Portrait of Matheson Lang

Matheson Alexander Lang was a Canadian-born stage and film actor and playwright in the early 20th century. 

Jetlag

A self portrait created the day after landing in Los Angeles for a one month artist residency. Mentally, there was a push and pull to relax one mode of thinking in order to fully enter another.

Layered Vision of Leona Proof of Concept

Once upon a summer evening, I had a dream of walking around an art show. I was intimately familiar with all the work but recognized none of it. My heart was an ache and my mind was a blank. Within the course of the dream, I realized I was at a future exhibit of my own work. A retrospective perhaps? One room I entered was very dark with black walls.

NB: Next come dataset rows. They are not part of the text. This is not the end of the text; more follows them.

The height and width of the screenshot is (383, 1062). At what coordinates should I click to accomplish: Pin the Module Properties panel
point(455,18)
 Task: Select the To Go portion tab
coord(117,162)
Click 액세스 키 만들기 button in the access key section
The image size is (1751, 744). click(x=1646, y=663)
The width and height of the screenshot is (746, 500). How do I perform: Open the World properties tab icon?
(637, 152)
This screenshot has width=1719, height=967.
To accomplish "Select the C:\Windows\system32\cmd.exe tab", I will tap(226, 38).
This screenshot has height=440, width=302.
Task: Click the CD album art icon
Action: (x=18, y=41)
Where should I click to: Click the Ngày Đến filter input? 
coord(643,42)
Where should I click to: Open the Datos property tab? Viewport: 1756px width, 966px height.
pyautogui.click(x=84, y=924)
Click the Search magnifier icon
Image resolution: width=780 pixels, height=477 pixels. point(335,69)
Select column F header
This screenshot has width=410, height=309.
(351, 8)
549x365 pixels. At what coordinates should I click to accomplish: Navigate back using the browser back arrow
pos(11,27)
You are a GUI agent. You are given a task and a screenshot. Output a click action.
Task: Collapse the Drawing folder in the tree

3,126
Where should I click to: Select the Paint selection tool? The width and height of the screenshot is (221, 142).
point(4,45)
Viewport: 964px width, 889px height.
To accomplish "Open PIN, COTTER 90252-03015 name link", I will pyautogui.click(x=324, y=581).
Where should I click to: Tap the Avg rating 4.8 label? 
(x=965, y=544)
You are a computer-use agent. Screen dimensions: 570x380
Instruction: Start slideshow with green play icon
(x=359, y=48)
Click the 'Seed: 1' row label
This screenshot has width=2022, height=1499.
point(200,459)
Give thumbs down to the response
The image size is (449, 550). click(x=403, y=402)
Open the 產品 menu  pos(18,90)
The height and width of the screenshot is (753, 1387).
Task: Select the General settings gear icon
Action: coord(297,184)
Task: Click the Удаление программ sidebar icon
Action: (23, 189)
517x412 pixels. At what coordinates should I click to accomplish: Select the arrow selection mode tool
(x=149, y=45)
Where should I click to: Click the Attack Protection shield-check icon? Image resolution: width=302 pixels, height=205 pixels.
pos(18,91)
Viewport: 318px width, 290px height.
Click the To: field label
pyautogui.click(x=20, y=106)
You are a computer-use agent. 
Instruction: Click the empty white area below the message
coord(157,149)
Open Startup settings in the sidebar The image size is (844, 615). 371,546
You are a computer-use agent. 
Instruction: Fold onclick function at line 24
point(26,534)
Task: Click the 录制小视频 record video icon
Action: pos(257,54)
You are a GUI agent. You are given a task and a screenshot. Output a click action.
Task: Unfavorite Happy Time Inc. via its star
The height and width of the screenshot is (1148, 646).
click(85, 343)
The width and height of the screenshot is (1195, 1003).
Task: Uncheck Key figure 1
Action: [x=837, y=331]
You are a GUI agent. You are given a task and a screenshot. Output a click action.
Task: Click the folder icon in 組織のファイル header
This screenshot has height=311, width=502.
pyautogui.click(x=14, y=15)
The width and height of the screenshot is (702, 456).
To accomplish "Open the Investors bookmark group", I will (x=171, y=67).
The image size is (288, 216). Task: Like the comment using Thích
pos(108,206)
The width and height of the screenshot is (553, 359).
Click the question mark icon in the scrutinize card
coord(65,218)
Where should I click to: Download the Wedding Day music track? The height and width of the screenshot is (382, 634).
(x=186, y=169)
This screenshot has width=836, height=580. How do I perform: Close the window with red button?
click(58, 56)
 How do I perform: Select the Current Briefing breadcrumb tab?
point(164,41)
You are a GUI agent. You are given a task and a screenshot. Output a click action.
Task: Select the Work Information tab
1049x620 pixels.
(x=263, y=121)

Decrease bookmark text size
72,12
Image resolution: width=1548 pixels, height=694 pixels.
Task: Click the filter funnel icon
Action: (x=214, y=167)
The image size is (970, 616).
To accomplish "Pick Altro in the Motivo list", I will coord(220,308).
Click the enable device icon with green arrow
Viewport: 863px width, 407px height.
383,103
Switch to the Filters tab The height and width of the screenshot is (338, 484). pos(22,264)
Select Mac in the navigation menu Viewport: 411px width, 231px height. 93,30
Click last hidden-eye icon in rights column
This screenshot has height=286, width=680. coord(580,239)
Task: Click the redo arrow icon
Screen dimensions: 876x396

As I walked closer to the center of the room, I began to see figures of boys luminate. As I moved around the life size figures, their forms fell away as though they’d been painted on successive layers of glass. But there was no glass. The paint seemed to hang in the air. I proceeded to walk through the figures, between the layers, observing the artwork from all angles I could. The figures were made up of geometric patterns and a rainbow of colors up close. It was of a complexity I couldn’t imagine contriving. And it was only when I stood back at one point in the room did the various shapes and patterns form a complete image. From any other angle, it was a beautiful offset abstraction. It was like nothing I’d ever seen. Like nothing I’d ever experienced. I was twenty years old and convinced I’d been given a glimpse of my future. Or if not my future, then it was a future I’d commit myself to manifesting. Within days of the dream, I used 3D modeling software to create a crude mock-up of the effect I witnessed.